The second of October represents an important date in Mexico. It was the year of 1968 and from Paris to Prague, students all around the world gathered together to challenge and question the existing regimes in their countries. Mexico was not the exception, but the context in the country was one of the most brutal and most silent ones at the time. The “Plaza of the Three Cultures in Tlatelolco” was witness of how the military opened fire against the mass of youth that were reunited in protest against the oppression of the Mexican government.
Every year we remember this date, and Boiler Room Mexico is not the exception. We chose this date because we want to recreate the original rebellion of the second of October, not in the streets, but in a cultural space that enables dialogue and criticism around the existing musical rules: a night of Mexican techno. From the old-school and hardwired style of Lineas de Nazca and Itzone, all the way to Andy Martin and the emerging talent of Las Brisas, our goal is to create a bridge between the old and the new reunited in a historical date where synergies coexist in order to give way to new forms of expression and rebelliousness.
“Hosting this event the second of October means that the expression of counterculture still exists in our society, even against the attempts made by the system to censor all the different levels of these manifestations (…) my music represents the global context of this, where everything is more global and technology is part of our daily lives.” - Andy Martin
Techno music is exactly that, because it represents a radical departure from traditional marketing techniques and the promotion of personalities. There is no better commemoration, as even the beginnings of techno music in Detroit, were marked by rebellion and protest.
That is the spirit of techno. It’s the deconstruction of gospel and blues. It’s urbanism and industrial sounds; hope and science fiction…it’s an obscure sound trying to get out. Techno is music of obscure resistance that finds its expression in technology and the dissident masses that reunited to dance in old warehouses and abandoned industries. What are the new sounds that Mexico is producing? How is it influenced by the political and social context, and the universality of music itself? Are we witnessing an emerging and nostalgic form of techno?
“Art is the thermometer of society and electronic music doesn’t escape this. I don’t consider my work as a response to the violence we are living in Mexico, but to deny it would also be a mistake (…) Concerning the sound of Lineas de Nazca, it is not my objective to produce ‘obscure’ music nor transform it into a political protest; it is simply the shape that sound takes whenever I work with the machines. It is up to people to define and identify it according to each one’s personal point of view: it’s something very subjective.” - Líneas de Nazca
Boiler Room Mexico is not just a music platform: it is a cultural space that reproduces and promotes the counterculture of obscure sounds that must be preserved within the limits of the underground. This second of October, we continue the post-rave experience to recreate the feeling that Lineas de Nazca surely had when playing in the ex-military base of Teufelsberg in Germany in 2012: reconstruction from the ashes, new forms of dissent, historical conscience and its manifestation through music. Mexican techno is an evocative shout wanting to get out.

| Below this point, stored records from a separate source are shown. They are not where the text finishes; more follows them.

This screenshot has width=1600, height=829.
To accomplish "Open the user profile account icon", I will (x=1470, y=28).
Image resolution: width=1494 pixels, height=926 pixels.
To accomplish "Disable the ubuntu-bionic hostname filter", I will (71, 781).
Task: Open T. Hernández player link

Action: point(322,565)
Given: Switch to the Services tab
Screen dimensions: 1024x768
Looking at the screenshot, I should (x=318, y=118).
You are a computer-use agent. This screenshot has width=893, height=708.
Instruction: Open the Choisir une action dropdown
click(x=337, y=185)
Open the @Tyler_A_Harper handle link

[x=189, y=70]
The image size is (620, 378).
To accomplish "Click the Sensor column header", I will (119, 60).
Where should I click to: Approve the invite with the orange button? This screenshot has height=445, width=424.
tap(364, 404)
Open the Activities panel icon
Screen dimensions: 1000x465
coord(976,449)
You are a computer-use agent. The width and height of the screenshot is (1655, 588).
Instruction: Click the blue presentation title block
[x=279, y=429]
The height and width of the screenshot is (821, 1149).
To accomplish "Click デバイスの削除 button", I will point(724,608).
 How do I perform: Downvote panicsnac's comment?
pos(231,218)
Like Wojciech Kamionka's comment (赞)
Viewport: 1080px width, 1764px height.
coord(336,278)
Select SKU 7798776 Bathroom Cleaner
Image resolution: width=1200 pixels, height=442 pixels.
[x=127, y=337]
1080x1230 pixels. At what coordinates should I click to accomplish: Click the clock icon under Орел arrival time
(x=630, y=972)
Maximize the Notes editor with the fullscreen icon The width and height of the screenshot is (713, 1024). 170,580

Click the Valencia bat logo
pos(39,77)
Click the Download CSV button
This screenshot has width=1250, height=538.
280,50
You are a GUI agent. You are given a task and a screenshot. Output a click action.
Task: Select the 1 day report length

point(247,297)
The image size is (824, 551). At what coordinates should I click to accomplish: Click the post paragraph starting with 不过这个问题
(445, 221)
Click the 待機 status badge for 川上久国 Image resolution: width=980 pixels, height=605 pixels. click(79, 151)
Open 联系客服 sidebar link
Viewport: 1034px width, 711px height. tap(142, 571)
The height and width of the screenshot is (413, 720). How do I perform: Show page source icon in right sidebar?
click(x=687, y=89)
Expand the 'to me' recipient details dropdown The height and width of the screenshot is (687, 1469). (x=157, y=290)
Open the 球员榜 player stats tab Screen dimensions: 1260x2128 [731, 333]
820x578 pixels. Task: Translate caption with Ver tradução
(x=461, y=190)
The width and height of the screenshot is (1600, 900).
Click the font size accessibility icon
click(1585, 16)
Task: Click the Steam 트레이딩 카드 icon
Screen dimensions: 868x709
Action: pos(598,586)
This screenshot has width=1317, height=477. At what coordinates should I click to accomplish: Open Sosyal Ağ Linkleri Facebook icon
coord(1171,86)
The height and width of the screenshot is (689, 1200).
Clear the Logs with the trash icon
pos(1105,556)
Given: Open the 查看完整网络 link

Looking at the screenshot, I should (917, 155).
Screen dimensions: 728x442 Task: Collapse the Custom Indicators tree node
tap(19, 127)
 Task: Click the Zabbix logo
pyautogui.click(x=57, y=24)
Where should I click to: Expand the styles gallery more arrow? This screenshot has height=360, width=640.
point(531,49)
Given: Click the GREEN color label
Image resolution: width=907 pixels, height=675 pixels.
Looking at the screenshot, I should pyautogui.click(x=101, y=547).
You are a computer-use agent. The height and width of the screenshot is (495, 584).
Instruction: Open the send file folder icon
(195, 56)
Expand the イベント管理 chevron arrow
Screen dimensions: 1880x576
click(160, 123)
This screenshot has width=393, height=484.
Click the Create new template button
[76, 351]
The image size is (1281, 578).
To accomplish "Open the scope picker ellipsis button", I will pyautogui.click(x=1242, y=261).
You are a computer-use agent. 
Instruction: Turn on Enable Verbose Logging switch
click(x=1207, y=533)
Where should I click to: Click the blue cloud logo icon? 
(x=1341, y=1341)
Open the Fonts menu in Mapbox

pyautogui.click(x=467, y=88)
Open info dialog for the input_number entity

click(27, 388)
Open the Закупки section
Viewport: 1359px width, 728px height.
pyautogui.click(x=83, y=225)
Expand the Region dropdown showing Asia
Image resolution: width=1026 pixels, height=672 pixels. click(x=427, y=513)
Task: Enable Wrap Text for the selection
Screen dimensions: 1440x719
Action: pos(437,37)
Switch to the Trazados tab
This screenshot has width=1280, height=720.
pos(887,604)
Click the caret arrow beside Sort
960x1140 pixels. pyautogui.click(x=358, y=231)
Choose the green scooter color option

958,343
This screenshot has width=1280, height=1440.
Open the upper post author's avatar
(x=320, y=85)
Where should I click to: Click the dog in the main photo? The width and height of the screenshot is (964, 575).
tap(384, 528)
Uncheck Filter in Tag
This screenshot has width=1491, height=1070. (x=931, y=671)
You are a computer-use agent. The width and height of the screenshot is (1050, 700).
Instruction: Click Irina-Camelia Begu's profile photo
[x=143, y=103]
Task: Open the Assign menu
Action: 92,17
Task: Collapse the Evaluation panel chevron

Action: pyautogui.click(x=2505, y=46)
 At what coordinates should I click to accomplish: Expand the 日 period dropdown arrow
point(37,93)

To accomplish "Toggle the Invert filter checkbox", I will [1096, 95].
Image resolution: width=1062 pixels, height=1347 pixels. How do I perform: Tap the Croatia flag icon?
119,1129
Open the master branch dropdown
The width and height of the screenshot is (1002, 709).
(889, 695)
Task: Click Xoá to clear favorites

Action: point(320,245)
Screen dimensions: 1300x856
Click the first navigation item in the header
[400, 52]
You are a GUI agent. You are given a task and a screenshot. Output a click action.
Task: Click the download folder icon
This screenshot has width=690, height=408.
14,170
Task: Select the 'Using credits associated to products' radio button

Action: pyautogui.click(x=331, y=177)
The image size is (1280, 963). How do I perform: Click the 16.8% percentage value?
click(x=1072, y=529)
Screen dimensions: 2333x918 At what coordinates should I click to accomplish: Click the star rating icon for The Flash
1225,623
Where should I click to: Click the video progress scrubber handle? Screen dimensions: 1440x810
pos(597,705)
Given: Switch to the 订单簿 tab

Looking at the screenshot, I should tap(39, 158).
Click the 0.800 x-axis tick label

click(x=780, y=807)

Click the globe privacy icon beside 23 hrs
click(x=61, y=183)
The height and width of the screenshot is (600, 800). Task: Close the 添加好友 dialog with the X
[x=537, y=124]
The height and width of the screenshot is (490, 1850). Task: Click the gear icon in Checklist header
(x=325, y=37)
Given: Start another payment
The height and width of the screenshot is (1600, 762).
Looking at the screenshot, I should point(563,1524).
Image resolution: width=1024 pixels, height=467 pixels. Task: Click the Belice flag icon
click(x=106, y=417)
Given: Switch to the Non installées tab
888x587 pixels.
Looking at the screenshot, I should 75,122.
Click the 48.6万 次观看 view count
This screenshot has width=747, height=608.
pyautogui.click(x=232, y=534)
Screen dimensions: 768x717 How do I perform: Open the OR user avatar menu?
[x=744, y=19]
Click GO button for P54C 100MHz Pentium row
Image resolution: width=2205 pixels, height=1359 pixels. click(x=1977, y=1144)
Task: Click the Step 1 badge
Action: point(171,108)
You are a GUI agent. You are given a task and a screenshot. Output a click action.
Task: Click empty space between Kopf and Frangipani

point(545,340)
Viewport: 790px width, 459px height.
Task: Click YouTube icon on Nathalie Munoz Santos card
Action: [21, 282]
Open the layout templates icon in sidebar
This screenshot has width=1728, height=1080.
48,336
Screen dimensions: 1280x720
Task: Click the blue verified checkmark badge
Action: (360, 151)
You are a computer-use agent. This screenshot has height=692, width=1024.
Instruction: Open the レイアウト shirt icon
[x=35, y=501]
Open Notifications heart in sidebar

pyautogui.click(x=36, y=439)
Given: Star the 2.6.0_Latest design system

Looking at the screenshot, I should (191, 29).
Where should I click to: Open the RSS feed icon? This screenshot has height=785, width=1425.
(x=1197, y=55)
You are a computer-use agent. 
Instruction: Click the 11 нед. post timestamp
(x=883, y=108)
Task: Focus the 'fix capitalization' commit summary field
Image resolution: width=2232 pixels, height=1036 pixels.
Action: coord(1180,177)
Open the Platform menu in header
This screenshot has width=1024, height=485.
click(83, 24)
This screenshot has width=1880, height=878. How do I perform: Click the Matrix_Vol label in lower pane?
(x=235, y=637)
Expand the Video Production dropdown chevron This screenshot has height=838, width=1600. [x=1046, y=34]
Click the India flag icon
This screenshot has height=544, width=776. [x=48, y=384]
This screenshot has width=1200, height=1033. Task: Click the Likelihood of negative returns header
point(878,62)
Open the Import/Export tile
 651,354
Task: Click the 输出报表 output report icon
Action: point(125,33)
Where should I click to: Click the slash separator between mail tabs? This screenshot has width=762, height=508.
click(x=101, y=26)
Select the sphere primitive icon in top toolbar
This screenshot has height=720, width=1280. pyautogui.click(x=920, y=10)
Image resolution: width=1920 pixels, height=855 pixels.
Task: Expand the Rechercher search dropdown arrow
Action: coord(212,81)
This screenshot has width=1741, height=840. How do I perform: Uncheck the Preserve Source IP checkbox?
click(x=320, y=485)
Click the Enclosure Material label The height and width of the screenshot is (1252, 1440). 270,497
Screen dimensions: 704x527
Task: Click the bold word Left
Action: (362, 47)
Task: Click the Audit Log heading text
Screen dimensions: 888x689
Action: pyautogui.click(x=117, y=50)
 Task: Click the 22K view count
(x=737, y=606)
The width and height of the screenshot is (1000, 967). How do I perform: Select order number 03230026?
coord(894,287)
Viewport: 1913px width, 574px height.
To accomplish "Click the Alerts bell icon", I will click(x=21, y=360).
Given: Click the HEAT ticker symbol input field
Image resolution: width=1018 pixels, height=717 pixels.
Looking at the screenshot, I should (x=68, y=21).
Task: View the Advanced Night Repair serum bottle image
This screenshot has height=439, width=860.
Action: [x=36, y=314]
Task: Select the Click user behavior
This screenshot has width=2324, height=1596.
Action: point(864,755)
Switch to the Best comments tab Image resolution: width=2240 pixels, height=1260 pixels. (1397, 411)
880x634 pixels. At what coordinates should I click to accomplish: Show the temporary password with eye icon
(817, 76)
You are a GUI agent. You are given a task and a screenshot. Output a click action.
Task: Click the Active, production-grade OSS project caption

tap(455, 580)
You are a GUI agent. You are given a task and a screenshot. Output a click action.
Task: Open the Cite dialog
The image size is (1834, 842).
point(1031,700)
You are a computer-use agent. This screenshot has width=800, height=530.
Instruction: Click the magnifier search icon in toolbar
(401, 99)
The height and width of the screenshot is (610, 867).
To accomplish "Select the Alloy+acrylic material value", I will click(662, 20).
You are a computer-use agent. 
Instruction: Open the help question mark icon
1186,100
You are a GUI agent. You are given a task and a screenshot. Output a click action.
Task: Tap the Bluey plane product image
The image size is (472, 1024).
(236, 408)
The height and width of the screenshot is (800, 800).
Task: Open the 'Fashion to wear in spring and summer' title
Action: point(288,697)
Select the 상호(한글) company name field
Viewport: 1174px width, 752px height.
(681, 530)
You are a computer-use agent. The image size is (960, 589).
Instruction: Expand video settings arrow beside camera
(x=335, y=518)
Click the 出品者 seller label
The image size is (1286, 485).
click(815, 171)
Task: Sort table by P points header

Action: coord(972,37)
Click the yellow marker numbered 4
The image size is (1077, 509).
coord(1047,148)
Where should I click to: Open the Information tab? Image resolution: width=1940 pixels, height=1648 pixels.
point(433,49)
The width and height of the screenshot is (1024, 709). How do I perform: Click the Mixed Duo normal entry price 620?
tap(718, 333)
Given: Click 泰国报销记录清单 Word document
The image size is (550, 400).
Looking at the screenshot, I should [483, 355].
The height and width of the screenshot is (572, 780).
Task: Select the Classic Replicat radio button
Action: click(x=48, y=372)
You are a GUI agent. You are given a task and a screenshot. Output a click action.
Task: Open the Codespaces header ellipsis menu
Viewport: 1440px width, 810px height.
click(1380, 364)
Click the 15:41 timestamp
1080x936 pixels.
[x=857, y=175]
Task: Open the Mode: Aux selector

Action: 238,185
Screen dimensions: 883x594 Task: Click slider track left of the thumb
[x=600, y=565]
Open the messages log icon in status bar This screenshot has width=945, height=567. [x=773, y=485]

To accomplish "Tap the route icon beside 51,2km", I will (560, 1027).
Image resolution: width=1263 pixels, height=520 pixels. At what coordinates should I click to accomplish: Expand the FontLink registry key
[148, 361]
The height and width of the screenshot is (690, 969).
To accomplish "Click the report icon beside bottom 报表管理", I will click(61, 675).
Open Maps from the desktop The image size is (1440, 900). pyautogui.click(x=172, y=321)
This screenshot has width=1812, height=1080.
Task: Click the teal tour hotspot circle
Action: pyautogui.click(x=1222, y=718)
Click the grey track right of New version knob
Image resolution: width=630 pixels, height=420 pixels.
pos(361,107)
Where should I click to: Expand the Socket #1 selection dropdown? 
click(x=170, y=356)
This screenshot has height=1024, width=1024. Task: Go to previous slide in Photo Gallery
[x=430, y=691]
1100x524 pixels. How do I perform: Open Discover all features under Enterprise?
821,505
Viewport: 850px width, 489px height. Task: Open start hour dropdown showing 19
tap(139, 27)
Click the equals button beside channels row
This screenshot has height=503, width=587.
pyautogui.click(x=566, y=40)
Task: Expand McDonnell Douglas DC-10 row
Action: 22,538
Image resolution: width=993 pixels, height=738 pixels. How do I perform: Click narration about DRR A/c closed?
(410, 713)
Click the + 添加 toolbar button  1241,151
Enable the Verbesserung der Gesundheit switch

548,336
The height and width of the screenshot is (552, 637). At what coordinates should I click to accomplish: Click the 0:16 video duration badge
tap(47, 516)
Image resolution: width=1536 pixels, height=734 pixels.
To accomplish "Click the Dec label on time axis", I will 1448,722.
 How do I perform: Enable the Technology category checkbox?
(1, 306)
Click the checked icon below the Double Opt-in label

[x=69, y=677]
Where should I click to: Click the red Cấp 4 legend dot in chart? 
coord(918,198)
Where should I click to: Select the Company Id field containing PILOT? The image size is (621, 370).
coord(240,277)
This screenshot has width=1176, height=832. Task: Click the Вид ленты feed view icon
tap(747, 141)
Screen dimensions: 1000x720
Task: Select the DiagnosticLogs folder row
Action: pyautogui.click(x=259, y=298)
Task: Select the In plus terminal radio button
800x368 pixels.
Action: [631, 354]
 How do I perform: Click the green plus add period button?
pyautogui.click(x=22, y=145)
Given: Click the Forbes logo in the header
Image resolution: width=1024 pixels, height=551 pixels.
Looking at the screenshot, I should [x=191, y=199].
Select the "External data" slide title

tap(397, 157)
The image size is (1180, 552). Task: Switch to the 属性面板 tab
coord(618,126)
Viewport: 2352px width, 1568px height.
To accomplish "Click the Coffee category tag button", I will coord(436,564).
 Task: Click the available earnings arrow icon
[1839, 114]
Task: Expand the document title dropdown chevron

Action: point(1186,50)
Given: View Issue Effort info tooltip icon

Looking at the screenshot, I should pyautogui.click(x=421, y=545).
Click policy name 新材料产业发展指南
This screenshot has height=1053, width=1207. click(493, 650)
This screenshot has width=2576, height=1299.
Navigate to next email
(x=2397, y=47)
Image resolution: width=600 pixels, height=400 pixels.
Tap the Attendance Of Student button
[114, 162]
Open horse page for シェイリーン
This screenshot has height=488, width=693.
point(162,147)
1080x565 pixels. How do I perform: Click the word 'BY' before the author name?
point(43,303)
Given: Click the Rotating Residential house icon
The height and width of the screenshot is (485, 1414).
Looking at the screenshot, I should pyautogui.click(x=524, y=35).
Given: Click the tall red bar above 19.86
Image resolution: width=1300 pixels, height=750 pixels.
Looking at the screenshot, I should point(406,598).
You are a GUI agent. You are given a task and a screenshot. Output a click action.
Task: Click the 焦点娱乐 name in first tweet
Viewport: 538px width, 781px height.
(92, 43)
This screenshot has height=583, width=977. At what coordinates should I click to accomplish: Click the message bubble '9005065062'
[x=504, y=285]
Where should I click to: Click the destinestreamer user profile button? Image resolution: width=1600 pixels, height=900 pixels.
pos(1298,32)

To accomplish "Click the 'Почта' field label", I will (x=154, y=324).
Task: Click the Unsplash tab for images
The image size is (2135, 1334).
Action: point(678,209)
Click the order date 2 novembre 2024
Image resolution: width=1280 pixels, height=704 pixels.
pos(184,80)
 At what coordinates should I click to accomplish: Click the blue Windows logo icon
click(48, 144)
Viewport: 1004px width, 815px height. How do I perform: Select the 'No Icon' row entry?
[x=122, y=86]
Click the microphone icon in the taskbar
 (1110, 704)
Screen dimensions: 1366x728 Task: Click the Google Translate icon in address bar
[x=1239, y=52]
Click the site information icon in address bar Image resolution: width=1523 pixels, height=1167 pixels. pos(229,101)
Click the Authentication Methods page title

Whether you hear it on the street, at the Plaza of the Three Cultures, an abandoned warehouse or through the Internet: music has the potential to move people. And that’s what this is all about. It is a vortex of feelings, abstract emotion and artificial energy. There is no Truth, only sensation. It is techno and the creation of a cultural space for rebelliousness. It is, the musical side of the second of October. This way, it shall never be forgotten.